La Ligue des propriétaires de Vauvert anticipe la disparition de la pointe Langevin avant la fin de l’année .

Trop peu trop tard pour la pointe Langevin

La Ligue des propriétaires de Vauvert dénonce, une fois de plus, l’érosion qui gruge la pointe Langevin. Le regroupement de citoyens concernés va même jusqu’à annoncer la disparition de cette portion de terre de Vauvert, au Lac-Saint-Jean, et ce, avant la fin de l’année.

Des photos tirées de la page Facebook de la Ligue des propriétaires de Vauvert permettent de constater les ravages qui ont eu lieu au courant des derniers jours.

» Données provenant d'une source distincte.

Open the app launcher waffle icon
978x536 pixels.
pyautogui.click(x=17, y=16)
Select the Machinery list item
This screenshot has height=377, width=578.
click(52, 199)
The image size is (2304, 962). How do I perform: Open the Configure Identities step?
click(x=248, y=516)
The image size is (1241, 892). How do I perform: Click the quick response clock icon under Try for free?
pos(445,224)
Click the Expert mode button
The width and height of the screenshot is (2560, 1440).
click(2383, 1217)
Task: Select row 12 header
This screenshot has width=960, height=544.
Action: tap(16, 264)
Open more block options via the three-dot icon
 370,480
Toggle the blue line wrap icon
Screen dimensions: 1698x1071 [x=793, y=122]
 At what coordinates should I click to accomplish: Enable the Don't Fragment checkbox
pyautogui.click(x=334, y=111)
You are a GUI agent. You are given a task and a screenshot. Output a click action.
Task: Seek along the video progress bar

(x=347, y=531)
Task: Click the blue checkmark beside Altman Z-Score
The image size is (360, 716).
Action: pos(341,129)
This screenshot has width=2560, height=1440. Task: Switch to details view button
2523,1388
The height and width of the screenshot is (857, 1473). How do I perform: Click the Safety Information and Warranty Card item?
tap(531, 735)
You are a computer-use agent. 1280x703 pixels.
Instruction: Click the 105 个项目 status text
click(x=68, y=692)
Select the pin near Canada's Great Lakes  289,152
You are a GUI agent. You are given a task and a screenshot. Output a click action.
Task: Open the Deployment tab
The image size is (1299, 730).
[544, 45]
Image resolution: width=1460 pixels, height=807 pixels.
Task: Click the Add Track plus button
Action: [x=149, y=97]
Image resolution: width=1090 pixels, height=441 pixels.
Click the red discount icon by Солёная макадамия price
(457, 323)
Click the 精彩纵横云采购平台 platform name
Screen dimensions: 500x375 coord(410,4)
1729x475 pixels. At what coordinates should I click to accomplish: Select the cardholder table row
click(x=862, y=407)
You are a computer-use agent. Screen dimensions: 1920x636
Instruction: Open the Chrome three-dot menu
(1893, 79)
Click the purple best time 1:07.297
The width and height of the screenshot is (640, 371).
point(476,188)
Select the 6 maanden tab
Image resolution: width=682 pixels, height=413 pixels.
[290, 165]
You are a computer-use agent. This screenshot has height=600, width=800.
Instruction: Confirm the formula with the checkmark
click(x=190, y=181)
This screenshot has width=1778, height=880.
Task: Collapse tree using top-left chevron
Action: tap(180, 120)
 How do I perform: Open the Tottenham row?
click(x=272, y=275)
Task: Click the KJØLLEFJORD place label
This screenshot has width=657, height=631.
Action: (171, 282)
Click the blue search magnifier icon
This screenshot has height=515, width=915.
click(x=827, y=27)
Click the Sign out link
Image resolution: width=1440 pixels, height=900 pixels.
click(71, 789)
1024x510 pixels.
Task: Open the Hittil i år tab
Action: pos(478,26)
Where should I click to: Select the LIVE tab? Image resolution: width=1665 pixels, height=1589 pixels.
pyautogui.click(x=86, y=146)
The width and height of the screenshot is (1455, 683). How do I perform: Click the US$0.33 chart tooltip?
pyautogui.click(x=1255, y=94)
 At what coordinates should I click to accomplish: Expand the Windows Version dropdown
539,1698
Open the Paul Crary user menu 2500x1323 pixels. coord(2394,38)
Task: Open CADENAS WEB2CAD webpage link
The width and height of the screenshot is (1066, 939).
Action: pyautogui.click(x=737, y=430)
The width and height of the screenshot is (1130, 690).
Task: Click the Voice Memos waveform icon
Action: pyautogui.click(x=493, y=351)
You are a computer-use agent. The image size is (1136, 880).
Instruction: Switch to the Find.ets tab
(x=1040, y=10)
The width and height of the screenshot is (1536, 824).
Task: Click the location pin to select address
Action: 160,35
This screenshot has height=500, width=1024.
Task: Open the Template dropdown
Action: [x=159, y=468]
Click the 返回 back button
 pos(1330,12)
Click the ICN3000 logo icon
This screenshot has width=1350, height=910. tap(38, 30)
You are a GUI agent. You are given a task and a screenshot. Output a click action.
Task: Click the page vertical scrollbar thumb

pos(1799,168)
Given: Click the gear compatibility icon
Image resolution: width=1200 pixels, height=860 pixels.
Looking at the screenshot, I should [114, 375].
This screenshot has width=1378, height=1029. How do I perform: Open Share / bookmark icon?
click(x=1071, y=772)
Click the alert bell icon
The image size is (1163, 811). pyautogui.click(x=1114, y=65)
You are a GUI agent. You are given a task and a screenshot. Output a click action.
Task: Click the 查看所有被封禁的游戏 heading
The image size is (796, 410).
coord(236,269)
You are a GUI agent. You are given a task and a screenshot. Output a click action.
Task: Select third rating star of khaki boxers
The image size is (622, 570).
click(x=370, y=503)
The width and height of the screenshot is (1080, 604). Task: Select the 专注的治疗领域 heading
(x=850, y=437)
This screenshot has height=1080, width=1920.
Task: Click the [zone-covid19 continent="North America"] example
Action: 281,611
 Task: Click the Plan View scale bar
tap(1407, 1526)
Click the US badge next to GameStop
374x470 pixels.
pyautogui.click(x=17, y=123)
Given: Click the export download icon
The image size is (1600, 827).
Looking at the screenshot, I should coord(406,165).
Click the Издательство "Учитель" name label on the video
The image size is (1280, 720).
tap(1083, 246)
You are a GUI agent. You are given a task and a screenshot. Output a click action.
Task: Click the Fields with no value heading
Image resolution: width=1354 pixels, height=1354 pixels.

« Cette semaine, c’est une partie de 20 mètres de circonférence qui a disparu. Cela crée une brèche dans la pointe à 40 mètres. Les vents de cet automne vont finaliser le travail. Sinon, le printemps s’occupera de le faire », a affirmé le président de la Ligue des propriétaires de Vauvert, Daniel Murray, lorsque joint par Le Quotidien.

Le mal est fait, selon M. Murray, qui est d’avis « qu’il est trop tard pour sauver la pointe Langevin ». La comparaison entre deux photos prises à une semaine d’intervalle permet de confirmer un autre détachement d’une partie de la pointe. La parcelle de terre qui se retrouve maintenant à l’eau a emporté des arbres et de la végétation.

Portes closes

« Côté politique, aucun élu ne veut s’engager. Lors des élections, on a approché les partis avec un questionnaire. Personne ne nous a répondu. On a simplement reçu un accusé de réception de Philippe Couillard », a-t-il laissé tomber.

En août dernier, le groupe citoyen a réclamé l’intervention du gouvernement fédéral. Le député fédéral de Lac-Saint-Jean et ancien maire de Dolbeau-Mistassini, Richard Hébert, avait refusé, rappelant que ce dossier n’était pas de compétence fédérale.

Daniel Murray assure avoir senti un changement négatif dans l’attitude de Rio Tinto depuis 2017, soit au moment du dépôt du rapport de la firme WSP affirmant que la petite rivière Péribonka était à l’origine de l’érosion. Selon lui, la multinationale s’est occupée de ce secteur au courant des 50 dernières années, mais il est désormais à l’abandon. « Depuis l’étude, il n’y a plus de travaux. C’est l’abandon », ajoute-t-il.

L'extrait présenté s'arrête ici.